大型语言模型（llm）在物联网系统的内容生成和智能决策方面取得了巨大成功。传统上，llm部署在云上，导致延迟延长、带宽成本高和隐私问题。最近，边缘计算被认为有希望解决这些问题，因为边缘设备更接近数据源。然而，边缘设备被其有限的资源所诅咒，很难负担llm。现有的研究通过将繁重的工作负载从边缘卸载到云或通过模型量化压缩llm来解决这种限制。这些方法要么仍然严重依赖于远程云，要么遭受严重的准确性损失。这项工作是首次在协作边缘计算环境中部署llm，在该环境中，边缘设备和云服务器共享资源并协作以高效率和无准确性损失的方式推断llm。我们设计了EdgeShard，这是一种将计算密集型LLM划分为可负担的分片并将其部署在分布式设备上的新方法。考虑到设备异构性、带宽限制和模型复杂性，分区和分布是非常重要的。为此，我们提出了一个自适应的联合设备选择和模型划分问题，并设计了一个高效的动态规划算法来优化推理延迟和吞吐量。在现实世界的测试平台上对流行的Llama2系列模型进行了广泛的实验，结果表明，EdgeShard实现了高达50%的延迟减少，并将吞吐量提高了2倍。

本文章由计算机程序翻译，如有差异，请以英文原文为准。

查看原文本刊更多论文

EdgeShard: Efficient LLM Inference via Collaborative Edge Computing

Large language models (LLMs) have shown great success in content generation and intelligent intelligent decision making for IoT systems. Traditionally, LLMs are deployed on the cloud, incurring prolonged latency, high bandwidth costs, and privacy concerns. More recently, edge computing has been considered promising in addressing such concerns because the edge devices are closer to data sources. However, edge devices are cursed by their limited resources and can hardly afford LLMs. Existing studies address such a limitation by offloading heavy workloads from edge to cloud or compressing LLMs via model quantization. These methods either still rely heavily on the remote cloud or suffer substantial accuracy loss. This work is the first to deploy LLMs on a collaborative edge computing environment, in which edge devices and cloud servers share resources and collaborate to infer LLMs with high efficiency and no accuracy loss. We design EdgeShard, a novel approach to partition a computation-intensive LLM into affordable shards and deploy them on distributed devices. The partition and distribution are nontrivial, considering device heterogeneity, bandwidth limitations, and model complexity. To this end, we formulate an adaptive joint device selection and model partition problem and design an efficient dynamic programming algorithm to optimize the inference latency and throughput. Extensive experiments of the popular Llama2 serial models on a real-world testbed reveal that EdgeShard achieves up to 50% latency reduction and

$2 \times $

throughput improvement over the state-of-the-art.

求助全文

通过发布文献求助，成功后即可免费获取论文全文。去求助

来源期刊

IEEE Internet of Things Journal Computer Science-Information Systems

CiteScore

17.60

自引率

13.20%

发文量

1982

期刊介绍： The EEE Internet of Things (IoT) Journal publishes articles and review articles covering various aspects of IoT, including IoT system architecture, IoT enabling technologies, IoT communication and networking protocols such as network coding, and IoT services and applications.

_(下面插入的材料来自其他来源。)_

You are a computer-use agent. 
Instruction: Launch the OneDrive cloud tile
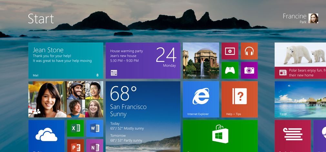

Topics encompass IoT's impacts on sensor technologies, big data management, and future internet design for applications like smart cities and smart homes. Fields of interest include IoT architecture such as things-centric, data-centric, service-oriented IoT architecture; IoT enabling technologies and systematic integration such as sensor technologies, big sensor data management, and future Internet design for IoT; IoT services, applications, and test-beds such as IoT service middleware, IoT application programming interface (API), IoT application design, and IoT trials/experiments; IoT standardization activities and technology development in different standard development organizations (SDO) such as IEEE, IETF, ITU, 3GPP, ETSI, etc.